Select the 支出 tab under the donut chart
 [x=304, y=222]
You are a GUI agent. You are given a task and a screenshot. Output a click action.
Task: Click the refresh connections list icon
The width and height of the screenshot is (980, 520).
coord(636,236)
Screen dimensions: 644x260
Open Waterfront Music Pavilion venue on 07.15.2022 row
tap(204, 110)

---

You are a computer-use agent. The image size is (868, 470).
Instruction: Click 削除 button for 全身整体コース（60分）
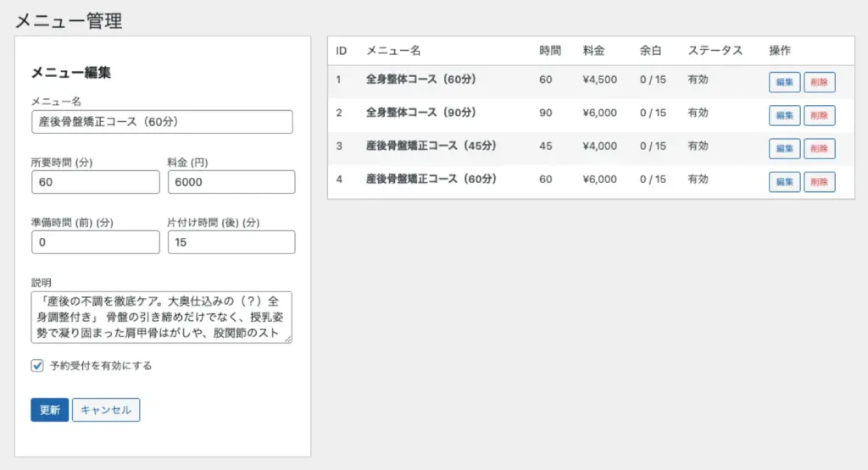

→ The problem
Write down exactly the span of lines above from the one containing "You are a computer-use" to the one containing "Instruction: Click 削除 button for 全身整体コース（60分）", both ends included.

→ Answer section
You are a computer-use agent. The image size is (868, 470).
Instruction: Click 削除 button for 全身整体コース（60分）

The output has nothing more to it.